Closed olebole closed 2 years ago
(sorry for flowing you with exotic bugs)
It's fine, or anyway it's much better than keeping them to yourself :)
@olebole do you have access to a machine with any of the architecture where the problem arises? If so, it would be useful to be able run the test through gdb to get where in particle_oct_container.pyx
the segfault happens.
This may be an endianness problem, as we mostly test stuff on little-endian architectures.
@cphyc that's a good point -- and we might be particularly susceptible due to the bit twiddling we do in the coarse index initialization.

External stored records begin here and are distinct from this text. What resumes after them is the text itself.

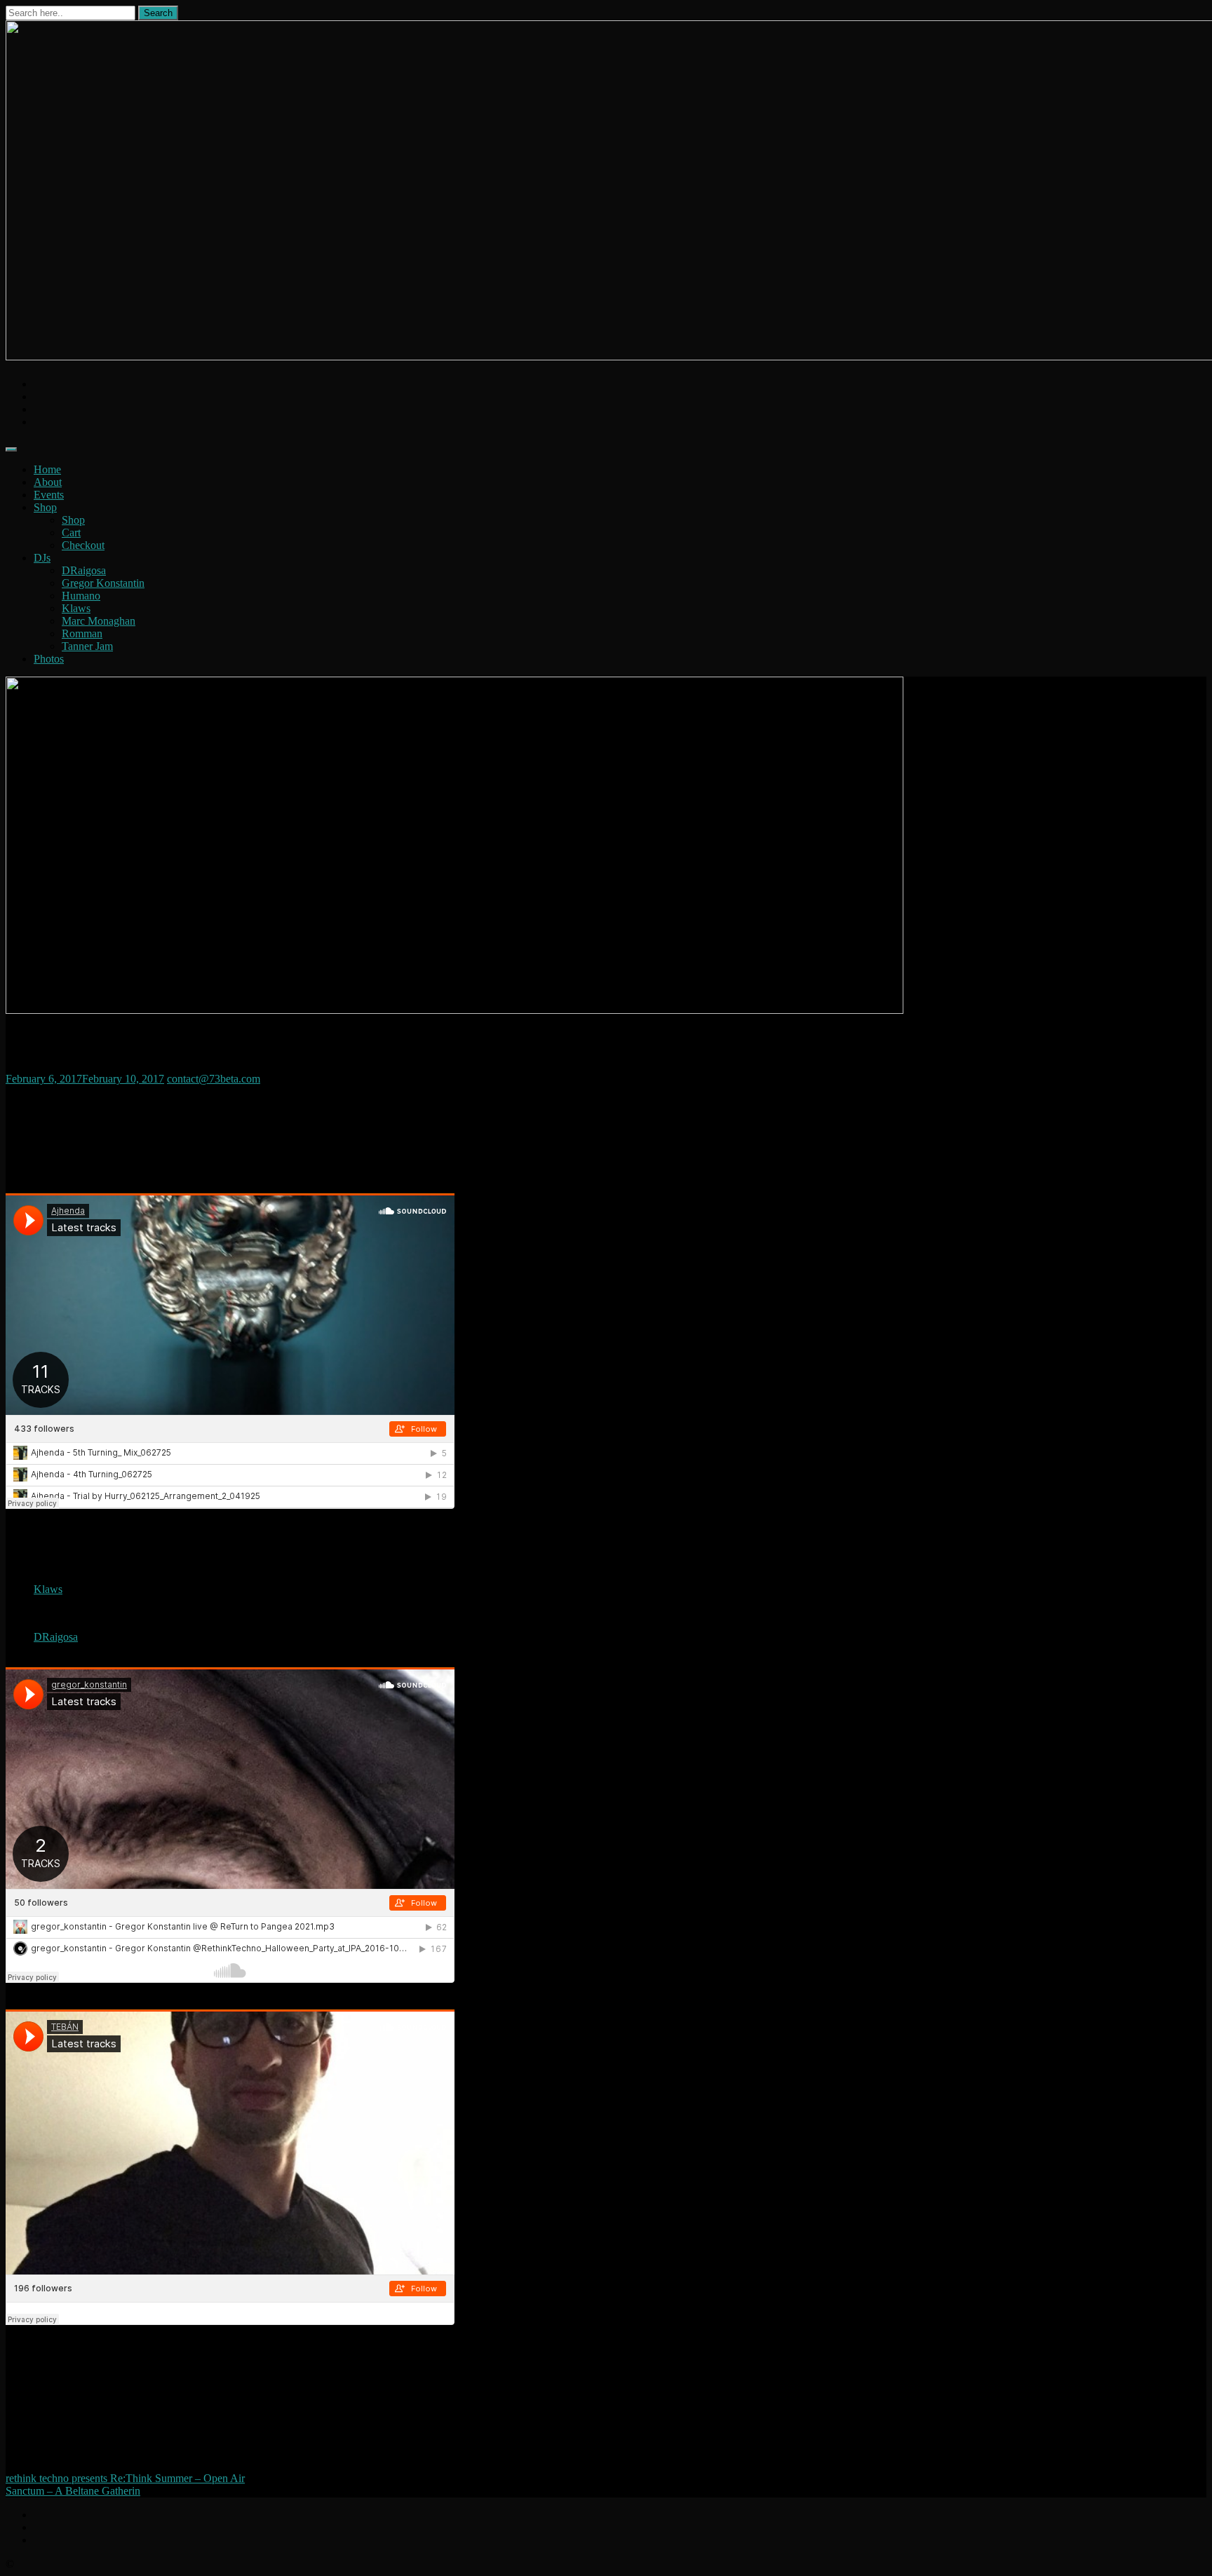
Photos (49, 659)
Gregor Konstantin (103, 583)
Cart (71, 532)
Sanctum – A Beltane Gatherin (73, 2491)
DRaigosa (84, 570)
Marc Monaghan (98, 621)
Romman (82, 633)
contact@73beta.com (213, 1079)
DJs (42, 558)
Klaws (76, 608)
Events (49, 495)
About (48, 482)
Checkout (83, 545)
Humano (81, 596)
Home (47, 469)
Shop (45, 507)
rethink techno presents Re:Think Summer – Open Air (125, 2478)
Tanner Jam (87, 646)
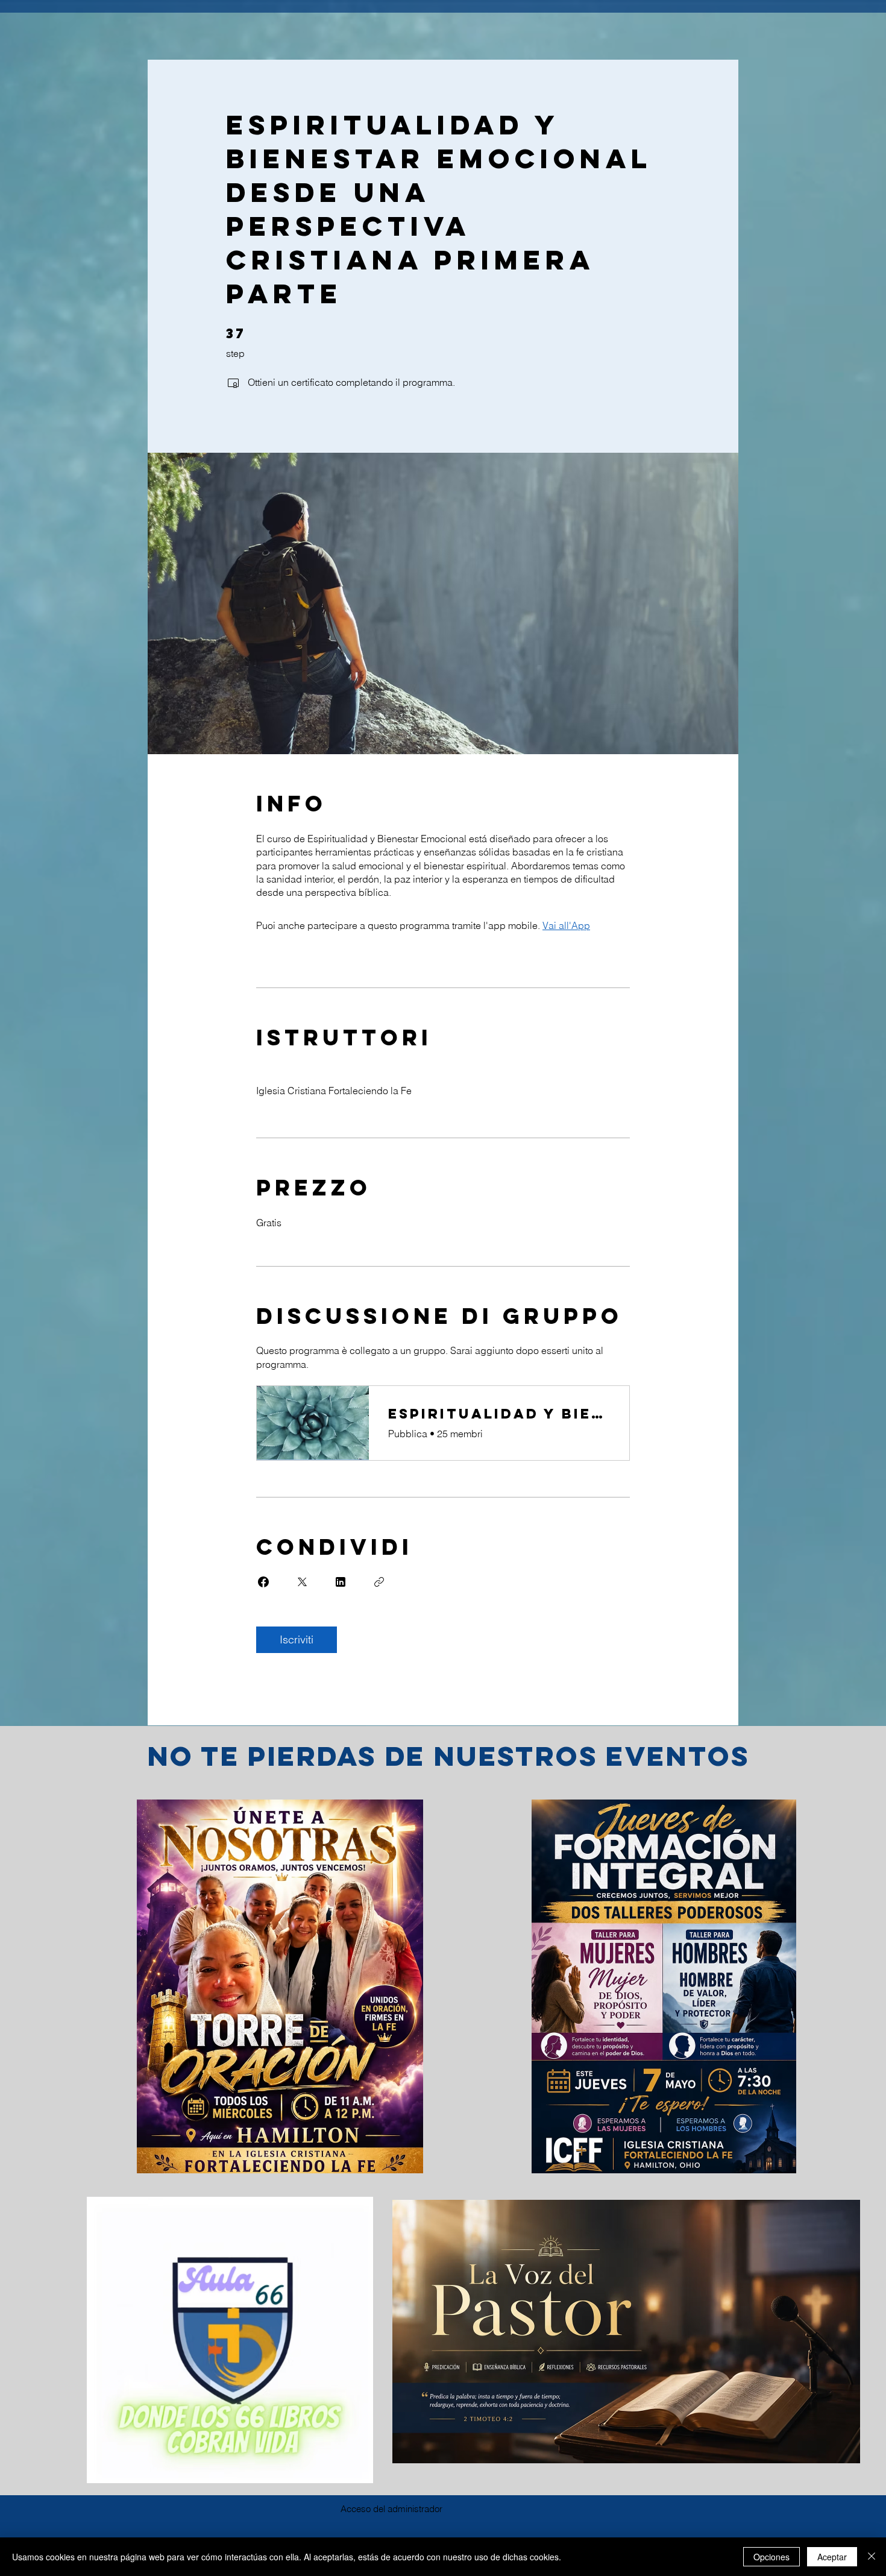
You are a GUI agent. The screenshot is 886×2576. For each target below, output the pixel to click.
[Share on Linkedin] (340, 1582)
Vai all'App (566, 925)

It is not endianess -- all failing architectures are little endian (as x86), and the only big endian arch we have (s390x) builds fine (all tests passing). I would bet it is an alignment problem. I have access to a mips64el machine, so I will try to get a proper stack trace from there. It may take a few days, however.
@olebole Not to sound too amateur, but do you think we could conceivably reproduce the error with an emulator or something, even if it's very slow?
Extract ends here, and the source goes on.